[Raw records]
════

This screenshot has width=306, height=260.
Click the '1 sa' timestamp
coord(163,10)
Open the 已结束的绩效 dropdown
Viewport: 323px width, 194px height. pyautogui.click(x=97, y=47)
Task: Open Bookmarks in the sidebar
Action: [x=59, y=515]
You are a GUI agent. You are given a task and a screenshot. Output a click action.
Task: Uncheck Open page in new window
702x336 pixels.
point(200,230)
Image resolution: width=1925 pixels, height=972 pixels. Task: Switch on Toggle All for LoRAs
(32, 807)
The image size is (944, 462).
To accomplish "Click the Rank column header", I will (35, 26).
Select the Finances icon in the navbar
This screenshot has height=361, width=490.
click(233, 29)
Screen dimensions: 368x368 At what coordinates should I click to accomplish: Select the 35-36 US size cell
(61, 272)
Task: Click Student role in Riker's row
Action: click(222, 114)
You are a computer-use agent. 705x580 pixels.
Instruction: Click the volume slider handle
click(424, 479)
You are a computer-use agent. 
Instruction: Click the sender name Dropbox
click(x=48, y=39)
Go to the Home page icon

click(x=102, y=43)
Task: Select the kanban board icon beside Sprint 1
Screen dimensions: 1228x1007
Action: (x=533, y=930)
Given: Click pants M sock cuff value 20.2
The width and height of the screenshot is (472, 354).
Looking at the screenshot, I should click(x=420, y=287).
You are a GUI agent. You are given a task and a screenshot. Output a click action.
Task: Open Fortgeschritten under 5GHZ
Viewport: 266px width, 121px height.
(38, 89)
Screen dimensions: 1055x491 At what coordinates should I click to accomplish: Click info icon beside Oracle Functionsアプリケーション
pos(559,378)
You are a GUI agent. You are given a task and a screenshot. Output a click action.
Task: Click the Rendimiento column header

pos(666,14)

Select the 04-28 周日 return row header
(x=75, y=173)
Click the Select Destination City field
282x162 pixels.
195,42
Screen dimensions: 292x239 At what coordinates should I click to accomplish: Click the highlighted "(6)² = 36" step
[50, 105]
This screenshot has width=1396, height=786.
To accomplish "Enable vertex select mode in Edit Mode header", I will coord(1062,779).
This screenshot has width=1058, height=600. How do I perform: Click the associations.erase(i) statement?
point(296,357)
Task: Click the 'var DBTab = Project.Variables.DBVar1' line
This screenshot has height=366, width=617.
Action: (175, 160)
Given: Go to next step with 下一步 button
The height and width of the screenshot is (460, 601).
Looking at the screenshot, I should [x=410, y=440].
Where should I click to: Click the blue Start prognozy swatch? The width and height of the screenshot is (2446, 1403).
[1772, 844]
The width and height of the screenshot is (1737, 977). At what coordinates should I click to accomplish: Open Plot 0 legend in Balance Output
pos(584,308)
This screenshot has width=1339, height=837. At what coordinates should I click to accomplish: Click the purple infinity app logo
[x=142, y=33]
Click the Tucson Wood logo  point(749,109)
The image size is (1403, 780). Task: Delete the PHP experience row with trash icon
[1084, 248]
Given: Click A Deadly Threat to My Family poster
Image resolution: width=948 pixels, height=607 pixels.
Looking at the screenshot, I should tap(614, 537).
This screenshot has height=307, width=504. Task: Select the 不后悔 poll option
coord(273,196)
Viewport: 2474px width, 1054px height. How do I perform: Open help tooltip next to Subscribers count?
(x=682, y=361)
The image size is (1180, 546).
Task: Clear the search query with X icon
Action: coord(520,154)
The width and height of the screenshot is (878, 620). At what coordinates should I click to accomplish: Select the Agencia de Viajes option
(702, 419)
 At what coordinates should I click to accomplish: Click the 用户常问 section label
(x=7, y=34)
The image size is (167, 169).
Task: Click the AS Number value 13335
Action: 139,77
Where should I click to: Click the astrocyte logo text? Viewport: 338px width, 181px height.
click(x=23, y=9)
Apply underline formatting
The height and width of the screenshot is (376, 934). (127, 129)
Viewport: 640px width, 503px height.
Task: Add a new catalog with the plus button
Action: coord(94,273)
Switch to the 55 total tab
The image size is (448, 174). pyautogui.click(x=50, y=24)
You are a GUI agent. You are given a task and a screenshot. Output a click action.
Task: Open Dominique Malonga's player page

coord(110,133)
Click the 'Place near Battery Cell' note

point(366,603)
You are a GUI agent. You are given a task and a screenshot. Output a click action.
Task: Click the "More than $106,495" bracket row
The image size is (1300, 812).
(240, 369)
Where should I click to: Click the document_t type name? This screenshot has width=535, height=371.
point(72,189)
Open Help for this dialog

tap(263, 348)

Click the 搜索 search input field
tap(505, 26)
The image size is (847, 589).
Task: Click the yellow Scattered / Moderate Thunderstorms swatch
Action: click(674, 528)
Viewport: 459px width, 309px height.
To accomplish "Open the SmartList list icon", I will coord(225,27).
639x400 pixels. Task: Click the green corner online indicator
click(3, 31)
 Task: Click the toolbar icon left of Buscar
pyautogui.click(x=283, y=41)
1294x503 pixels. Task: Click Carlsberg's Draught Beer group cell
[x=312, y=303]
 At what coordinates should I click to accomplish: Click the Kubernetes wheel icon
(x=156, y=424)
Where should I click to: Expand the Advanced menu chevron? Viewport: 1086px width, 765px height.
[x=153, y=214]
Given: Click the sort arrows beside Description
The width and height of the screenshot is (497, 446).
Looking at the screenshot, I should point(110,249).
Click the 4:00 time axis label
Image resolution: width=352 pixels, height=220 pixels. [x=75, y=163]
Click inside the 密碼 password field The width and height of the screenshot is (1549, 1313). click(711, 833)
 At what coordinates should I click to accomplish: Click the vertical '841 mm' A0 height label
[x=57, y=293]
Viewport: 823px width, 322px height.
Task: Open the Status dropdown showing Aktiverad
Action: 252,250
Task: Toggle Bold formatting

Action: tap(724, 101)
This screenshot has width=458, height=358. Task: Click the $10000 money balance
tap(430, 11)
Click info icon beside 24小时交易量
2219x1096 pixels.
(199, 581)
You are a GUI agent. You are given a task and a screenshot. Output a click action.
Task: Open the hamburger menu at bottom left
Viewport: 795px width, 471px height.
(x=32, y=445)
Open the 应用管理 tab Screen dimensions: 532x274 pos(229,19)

════

Can you repeat the material above with "screen agent" substituted for every "GUI agent" and nothing else changed?

This screenshot has width=306, height=260.
Click the '1 sa' timestamp
coord(163,10)
Open the 已结束的绩效 dropdown
Viewport: 323px width, 194px height. pyautogui.click(x=97, y=47)
Task: Open Bookmarks in the sidebar
Action: [x=59, y=515]
You are a screen agent. You are given a task and a screenshot. Output a click action.
Task: Uncheck Open page in new window
702x336 pixels.
point(200,230)
Image resolution: width=1925 pixels, height=972 pixels. Task: Switch on Toggle All for LoRAs
(32, 807)
The image size is (944, 462).
To accomplish "Click the Rank column header", I will (35, 26).
Select the Finances icon in the navbar
This screenshot has height=361, width=490.
click(233, 29)
Screen dimensions: 368x368 At what coordinates should I click to accomplish: Select the 35-36 US size cell
(61, 272)
Task: Click Student role in Riker's row
Action: click(222, 114)
You are a computer-use agent. 705x580 pixels.
Instruction: Click the volume slider handle
click(424, 479)
You are a computer-use agent. 
Instruction: Click the sender name Dropbox
click(x=48, y=39)
Go to the Home page icon

click(x=102, y=43)
Task: Select the kanban board icon beside Sprint 1
Screen dimensions: 1228x1007
Action: (x=533, y=930)
Given: Click pants M sock cuff value 20.2
The width and height of the screenshot is (472, 354).
Looking at the screenshot, I should click(x=420, y=287).
You are a screen agent. You are given a task and a screenshot. Output a click action.
Task: Open Fortgeschritten under 5GHZ
Viewport: 266px width, 121px height.
(38, 89)
Screen dimensions: 1055x491 At what coordinates should I click to accomplish: Click info icon beside Oracle Functionsアプリケーション
pos(559,378)
You are a screen agent. You are given a task and a screenshot. Output a click action.
Task: Click the Rendimiento column header

pos(666,14)

Select the 04-28 周日 return row header
(x=75, y=173)
Click the Select Destination City field
282x162 pixels.
195,42
Screen dimensions: 292x239 At what coordinates should I click to accomplish: Click the highlighted "(6)² = 36" step
[50, 105]
This screenshot has width=1396, height=786.
To accomplish "Enable vertex select mode in Edit Mode header", I will coord(1062,779).
This screenshot has width=1058, height=600. How do I perform: Click the associations.erase(i) statement?
point(296,357)
Task: Click the 'var DBTab = Project.Variables.DBVar1' line
This screenshot has height=366, width=617.
Action: (175, 160)
Given: Go to next step with 下一步 button
The height and width of the screenshot is (460, 601).
Looking at the screenshot, I should [x=410, y=440].
Where should I click to: Click the blue Start prognozy swatch? The width and height of the screenshot is (2446, 1403).
[1772, 844]
The width and height of the screenshot is (1737, 977). At what coordinates should I click to accomplish: Open Plot 0 legend in Balance Output
pos(584,308)
This screenshot has width=1339, height=837. At what coordinates should I click to accomplish: Click the purple infinity app logo
[x=142, y=33]
Click the Tucson Wood logo  point(749,109)
The image size is (1403, 780). Task: Delete the PHP experience row with trash icon
[1084, 248]
Given: Click A Deadly Threat to My Family poster
Image resolution: width=948 pixels, height=607 pixels.
Looking at the screenshot, I should tap(614, 537).
This screenshot has height=307, width=504. Task: Select the 不后悔 poll option
coord(273,196)
Viewport: 2474px width, 1054px height. How do I perform: Open help tooltip next to Subscribers count?
(x=682, y=361)
The image size is (1180, 546).
Task: Clear the search query with X icon
Action: coord(520,154)
The width and height of the screenshot is (878, 620). At what coordinates should I click to accomplish: Select the Agencia de Viajes option
(702, 419)
 At what coordinates should I click to accomplish: Click the 用户常问 section label
(x=7, y=34)
The image size is (167, 169).
Task: Click the AS Number value 13335
Action: 139,77
Where should I click to: Click the astrocyte logo text? Viewport: 338px width, 181px height.
click(x=23, y=9)
Apply underline formatting
The height and width of the screenshot is (376, 934). (127, 129)
Viewport: 640px width, 503px height.
Task: Add a new catalog with the plus button
Action: coord(94,273)
Switch to the 55 total tab
The image size is (448, 174). pyautogui.click(x=50, y=24)
You are a screen agent. You are given a task and a screenshot. Output a click action.
Task: Open Dominique Malonga's player page

coord(110,133)
Click the 'Place near Battery Cell' note

point(366,603)
You are a screen agent. You are given a task and a screenshot. Output a click action.
Task: Click the "More than $106,495" bracket row
The image size is (1300, 812).
(240, 369)
Where should I click to: Click the document_t type name? This screenshot has width=535, height=371.
point(72,189)
Open Help for this dialog

tap(263, 348)

Click the 搜索 search input field
tap(505, 26)
The image size is (847, 589).
Task: Click the yellow Scattered / Moderate Thunderstorms swatch
Action: click(674, 528)
Viewport: 459px width, 309px height.
To accomplish "Open the SmartList list icon", I will coord(225,27).
639x400 pixels. Task: Click the green corner online indicator
click(3, 31)
 Task: Click the toolbar icon left of Buscar
pyautogui.click(x=283, y=41)
1294x503 pixels. Task: Click Carlsberg's Draught Beer group cell
[x=312, y=303]
 At what coordinates should I click to accomplish: Click the Kubernetes wheel icon
(x=156, y=424)
Where should I click to: Expand the Advanced menu chevron? Viewport: 1086px width, 765px height.
[x=153, y=214]
Given: Click the sort arrows beside Description
The width and height of the screenshot is (497, 446).
Looking at the screenshot, I should point(110,249).
Click the 4:00 time axis label
Image resolution: width=352 pixels, height=220 pixels. [x=75, y=163]
Click inside the 密碼 password field The width and height of the screenshot is (1549, 1313). click(711, 833)
 At what coordinates should I click to accomplish: Click the vertical '841 mm' A0 height label
[x=57, y=293]
Viewport: 823px width, 322px height.
Task: Open the Status dropdown showing Aktiverad
Action: 252,250
Task: Toggle Bold formatting

Action: tap(724, 101)
This screenshot has width=458, height=358. Task: Click the $10000 money balance
tap(430, 11)
Click info icon beside 24小时交易量
2219x1096 pixels.
(199, 581)
You are a screen agent. You are given a task and a screenshot. Output a click action.
Task: Open the hamburger menu at bottom left
Viewport: 795px width, 471px height.
(x=32, y=445)
Open the 应用管理 tab Screen dimensions: 532x274 pos(229,19)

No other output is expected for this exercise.